Nothing is worse than seeing your child in pain. And when your child is especially headstrong, seeing them acknowledge their pain is even worse. Margot must fall down a thousand times a day. She’s covered in so many bruises I worry people think we don’t watch her. The truth is, she’s just a headstrong kid that keeps going no matter how hard she falls. She’ll get up after everything, almost always with a pissed off look on her face and a will to enact revenge. She triumphs over split lips and dominates skinned knees. So when she tells you she’s hurt, or cries her eyes out, you know the pain is real.
While working the other day, I received a frantic call from my wife. “Drew, can you come home?” Her voice was shaking. In the background I could hear kids screaming. My wife never asks me to come home. Last week she tweaked a muscle in her back picking up a kid. She could barely move but still she didn’t ask me to come home. Huh, I wonder where Margot got her gung ho attitude.
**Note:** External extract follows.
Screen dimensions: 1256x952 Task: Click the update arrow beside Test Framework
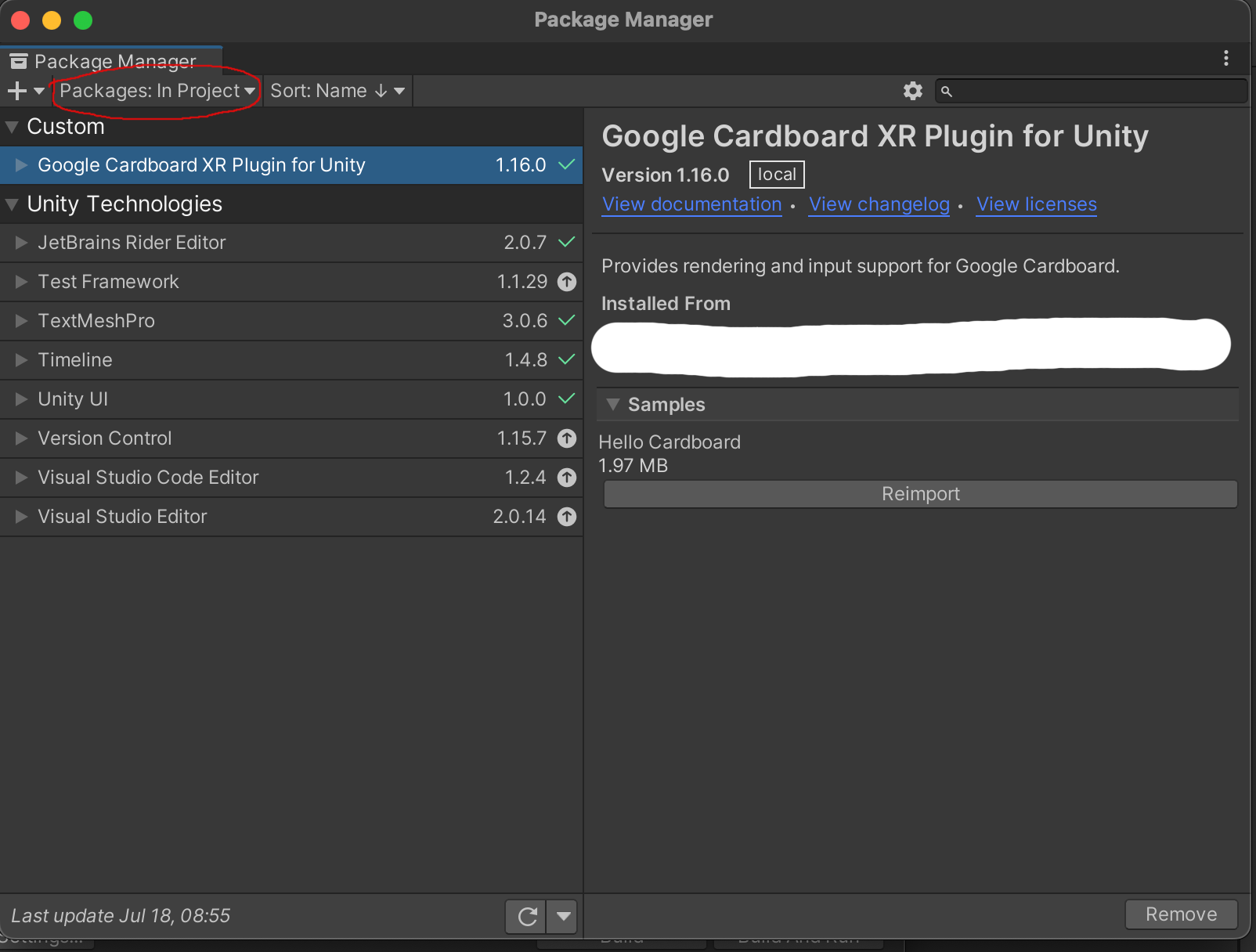coord(568,282)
Screaming was all that came through my speaker. Before she spoke again I swear I heard someone yell “THE BLOOD!”
“Margot and Jude were fighting over headphones, they got caught in the fan and it swung Margot around the room and into the wall!”
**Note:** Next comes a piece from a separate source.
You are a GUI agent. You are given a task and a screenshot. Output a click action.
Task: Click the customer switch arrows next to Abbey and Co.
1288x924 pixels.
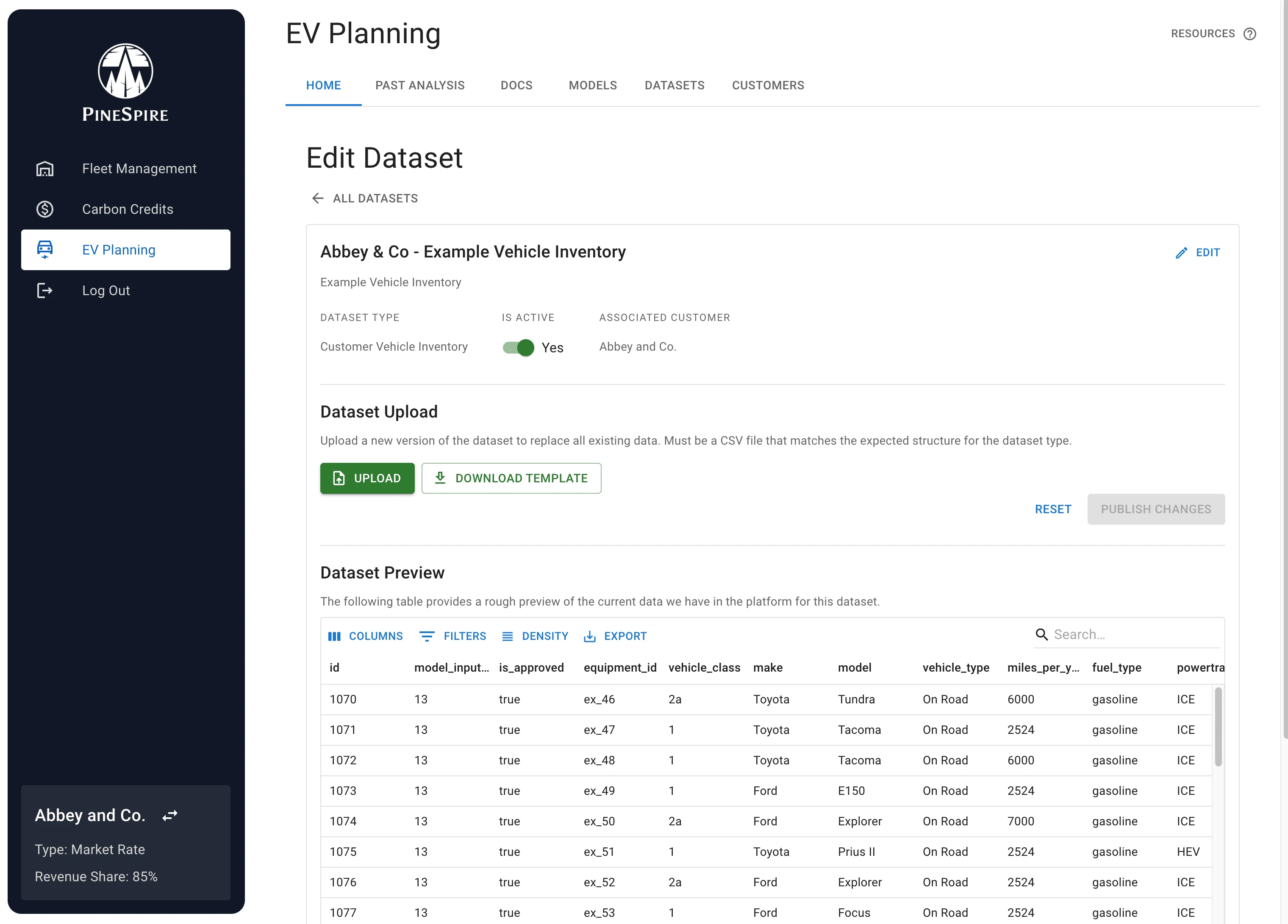[x=170, y=815]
“WHAT?” Luckily I was already in my car, I stomped on the gas. Work is five minutes from home. I knew I could make it in 2.
Screaming and crying were mixed in the receiver, making my home sound like a primate house on fire.
“Oh man, you’re going to have to bring her to the dentist or stay here with jude.”
“Tell me again what happened, the phone was breaking up.”
Alaina took a deep breath as I turned onto our road. “Margot and Jude were fighting over headphones. Margot took the headphones so hard she swung around and hit her face on the entertainment center.”
So yes, what I heard and what she said were completely different. While my brain went to some comical mischief that the kids were getting in, the reality was that Margot hit the table so hard it bent her front tooth out of alignment with the other teeth. When I finally got home and saw her, her face was buried in Alaina’s chest. Her mouth looked like Ed Norton’s mouth in Fight Club. Blood soaked the empty space that was created around the tooth and seemed to be seeping into every crevice of her tiny mouth. Also, upon throwing the door open heroically, I noticed that Alaina was almost in as many tears as Margot.
When your child is hurt it can be hard to keep a level head. Especially when the child in question is losing their shit and bleeding all over you. I’m so thankful that I have Alaina by my side when something like this happens, and that she has me as well. With two if us tackling a stressful situation, we can take the steps to rectify the situations and not lose our cool. Margot wouldn’t let go of Alaina, soaking her shirt in her blood. I called our dentists emergency line and wondered what kind of dentist goes home at 3 pm. (oh right, the one that starts at 630 am). And then, we played the waiting game.
This is the time when we as parents turn to the doctors of the internet. We speculate and plan. We come up with worst case scenarios. We contrive the worst for our children. Maybe it’s to ready our own minds for what may be the worse. Someday Margot will fall off her bike. Some day she could break an arm. Someday she may even get cancer. Those events and their solutions are long off. Right then though, she had a tooth that was knocked loose. She had a top lip 3 times the size of her bottom. She had cried so hard, that she was starting to fall asleep. And we were terrified for her.
It’s not like this was our first traumatic experience with a kid getting hurt. Kids get hurt and sick all the time. There was the time Jude fell down the stairs. You can read about that here. Or the time Margot had to go the emergency room in the middle of Texas because she wouldn’t stop liquid shitting. No matter how many times you experience your kid getting hurt in some ridiculous way, you’re scared. Our kids entire world is us and all we want is the best for them.
Our dentist, our amazing and understanding dentist, has told us it’s not a matter of if, it’s a matter of when the tooth will fall out. Margot hit her face in a way that would make anybody cringe. The tooth that was hit has been pushed behind her normal teeth. The best way to describe it is to think of a fence. And then think of a bicyclist running tire first into only 1 plank of the fence (hell, let’s come full circle, the plank hits him in the mouth causing the misalignment of his teeth). The plank that took the brunt of the bicycle is sticking out at an angle more than any other tooth…er…plank.
Today, I watched her take small pieces of peanut butter and jelly and squish them into the side of her mouth being careful not to hit her problem( and painful) area. She’s making it work. She’s “being a trooper”. And she won’t stop talking about how the tooth fairy is going to leave her chocolate coins under her pillow…which was news to me.